There was a
time when inmates were considered to be little more than subhuman slaves of the
state by the criminal justice system. Judges once maintained that prisoners had
no rights and thus could not do anything to impede their punishment, no matter
how cruel and life threatening. The courts maintained that prisoners had given
up these rights when they committed the crimes that put them in jail.
However,
things have changed a lot in the United States since the 19th century. During
the 20th century, laws were put in place to ban cruel and unusual punishment of
prisoners in the U.S.
Changes in Prisoner Rights during the 1960s
The Civil
Rights Act of 1871 was used to champion the cause of prisoners’ rights in the
1960s. The act was originally written to enforce civil liability on those who
deprive others of their constitutional rights. In 1961, the United States
Supreme Court would rule that these liabilities applied to state officials in
federal courts during the Monroe v. Pape case. The ruling also had the capacity
to be used in cases of prisoners’ rights.
A Supreme
Court case in 1962, Robinson v. California, asserted that the Eighth Amendment of
the Constitution applied to cruel and unusual punishment of prisoners of the
state. Our courts still hold that prisoners have fewer rights than other
citizens, however, and some say the tide may be turning toward a more hands-off
approach, similar to that of the 19th century.
The State of the Eighth Amendment
Who knows
what the current face of prisoner rights in the United States would look like
if it weren’t for the Eight Amendment? This amendment specifically prohibits
cruel and unusual punishment. Such punishment could come in the form of
inhumane living conditions, insufficient medical care, failure to protect from
attacks, the use of force or deliberate indifference to pain, suffering and
threats to medical health.
There are
still many grey areas when it comes to the Eighth Amendment and prisoners’
rights, though. While many prisoners’ rights advocates argued that overcrowding
was a form of cruel and unusual punishment, the court decided in the case of
Bell v. Wolfish in 1979 that double cells were not unconstitutional. In other
cases, prisoners have sued over use of force and lost, depending on the
seriousness of their injuries. We still uphold the general rights of prisoners,
however, as part of being a civilized nation.

## Instructions
**A.** Copy the prisoner rights passage again, starting at "The State of" and ending at "to medical health.", with "inhumane" changed to "degrading".
**B.** In the prisoner rights passage, which court case decided that double cells were not unconstitutional?
The entries further down have nothing to do with this passage about prisoner rights.

## Study material
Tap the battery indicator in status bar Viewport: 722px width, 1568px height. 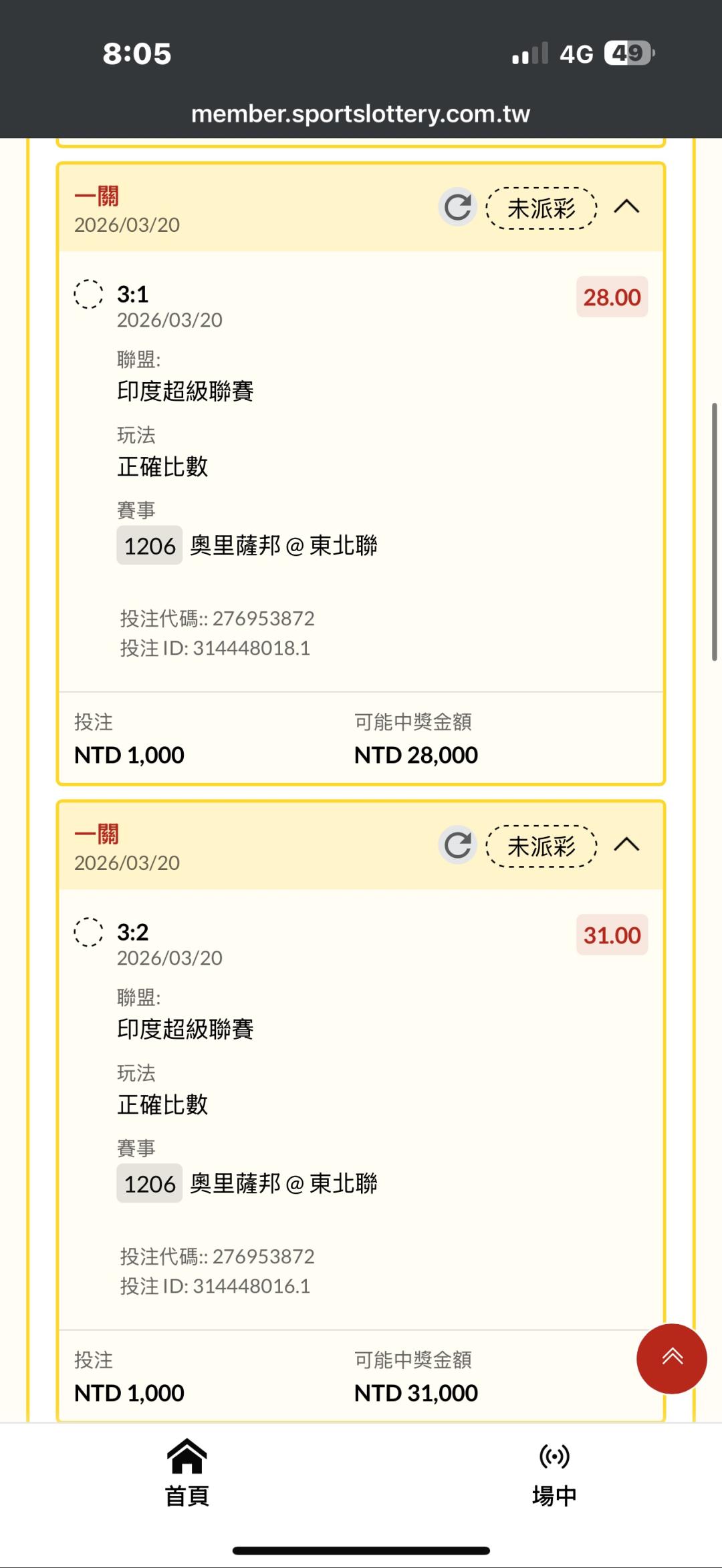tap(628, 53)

==

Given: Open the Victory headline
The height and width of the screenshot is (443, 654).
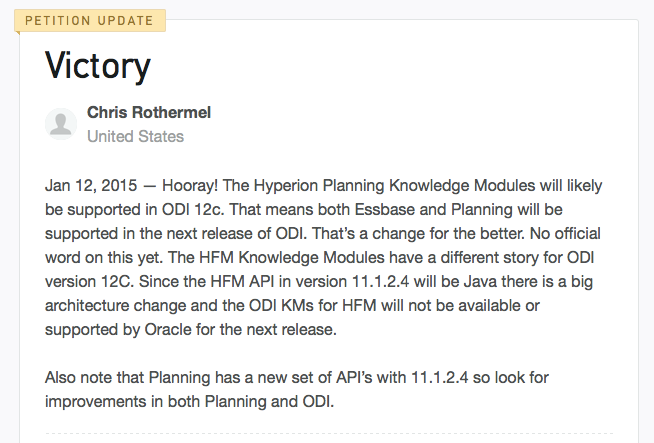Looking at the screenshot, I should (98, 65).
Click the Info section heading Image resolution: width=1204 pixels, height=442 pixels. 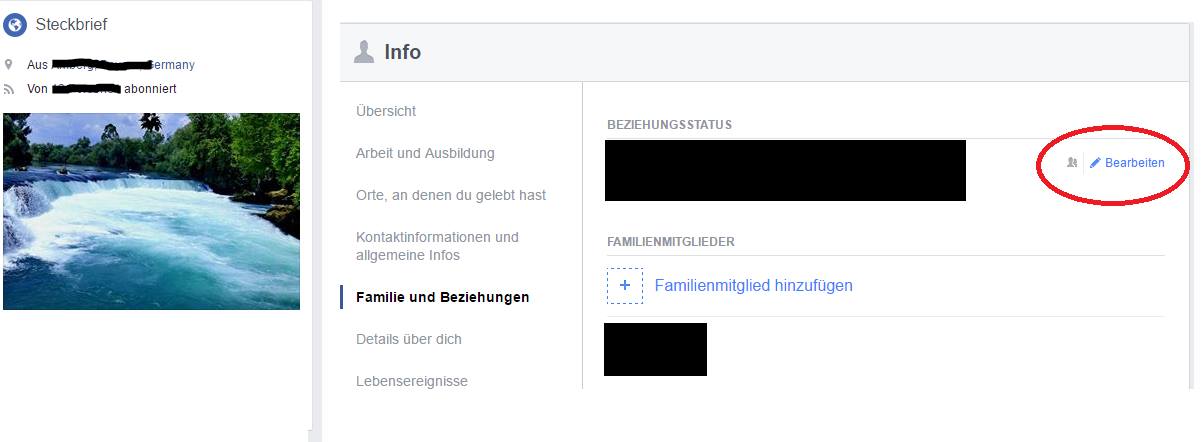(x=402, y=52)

* * *

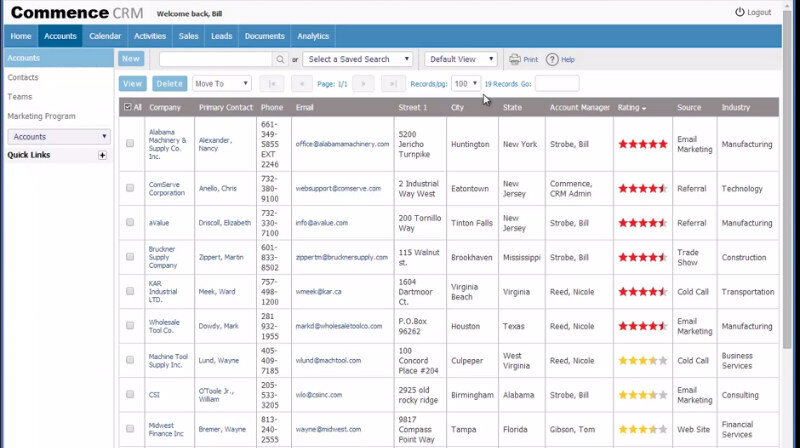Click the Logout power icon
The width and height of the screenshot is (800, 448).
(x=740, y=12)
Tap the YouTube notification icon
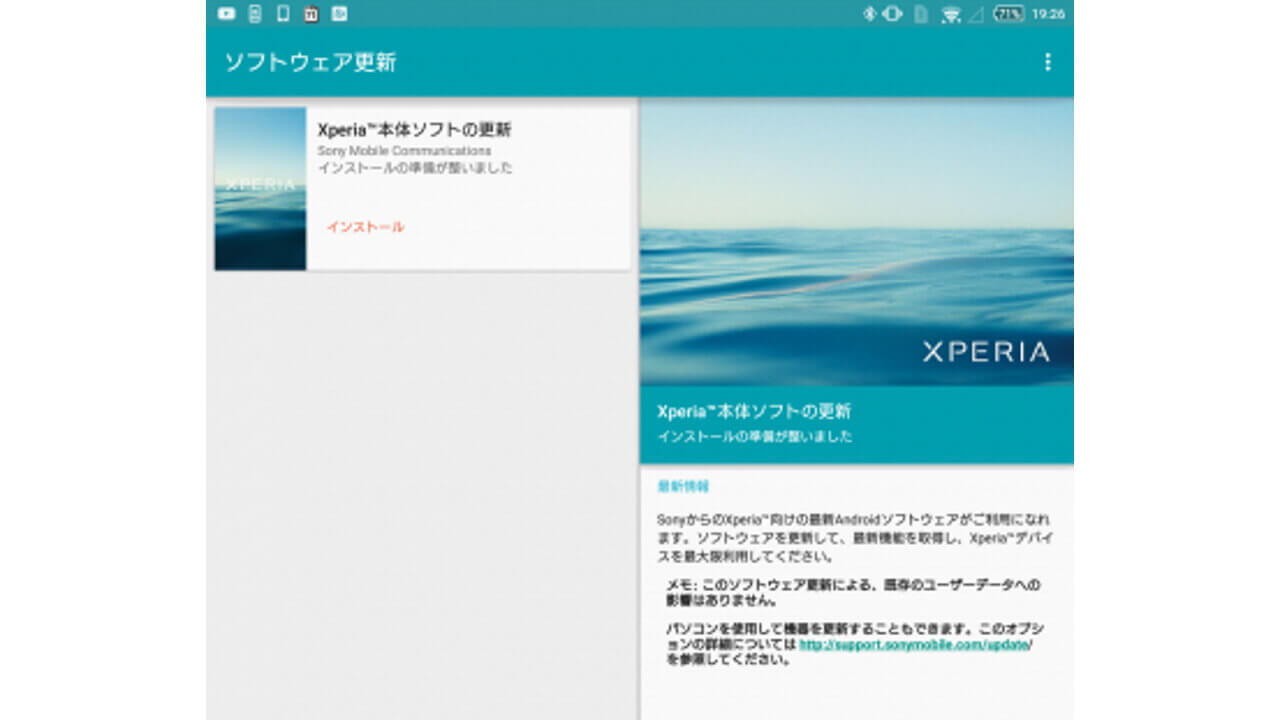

## Solution list
**A.**
The State of the Eighth Amendment
Who knows
what the current face of prisoner rights in the United States would look like
if it weren’t for the Eight Amendment? This amendment specifically prohibits
cruel and unusual punishment. Such punishment could come in the form of
degrading living conditions, insufficient medical care, failure to protect from
attacks, the use of force or deliberate indifference to pain, suffering and
threats to medical health.

**B.** Bell v. Wolfish, in 1979.